It is an in situ analysis tool that allows researchers to analyze and visualize data using yt or other Python packages in MPI parallel computing during simulation runtime.

Features

In Situ Analysis

  • Support in situ analysis using Python in MPI parallel computing. It also supports serial computing.
  • Support binding AMR grid structured simulation (like GAMER and Enzo) to yt and do analysis with it. This includes:
    • binding AMR grid hierarchy
    • binding simulation field/particle data
    • binding user-defined C function to Python and enabling back-communication from Python to simulation
  • Generally, it supports all yt functions that does data IO in every process.
  • Easy conversion from post-processing script to inline script.

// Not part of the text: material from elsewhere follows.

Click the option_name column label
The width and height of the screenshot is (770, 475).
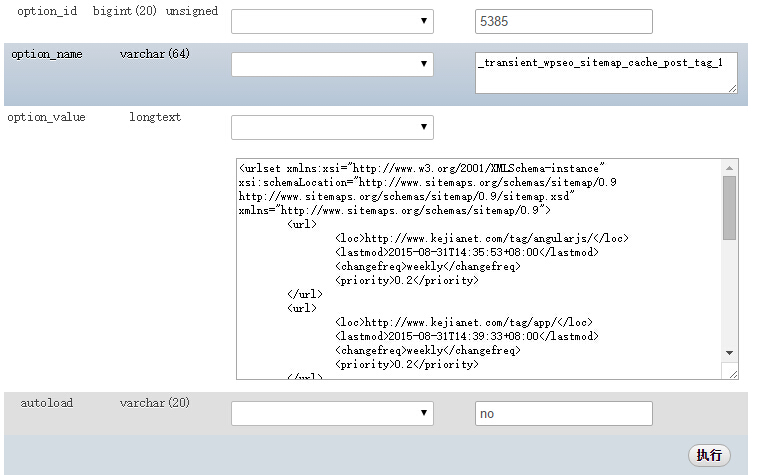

For example, this save a projection plot:
    import yt_libyt                   # import libyt's yt frontend
    import yt                         # import yt
    #yt.enable_parallelism()          # make yt works in parallel computing (require mpi4py)
    
    def yt_inline():
        ds = yt_libyt.libytDataset()  # <--> yt.load("Data")
        proj = yt.ProjectionPlot(ds, "x", ("gas", "density"))
        if yt.is_root():
            proj.save()

Entry Points to Interact with Simulations

  • Support interactive Python prompt and reloading Python script features so that user can use it to interact with the simulation data in the memory using Python without the need to store it on a hard disk first.
  • Support using Jupyter Notebook/JupyterLab to interact with the simulation data in the memory using Python without the need to store it on a hard disk first.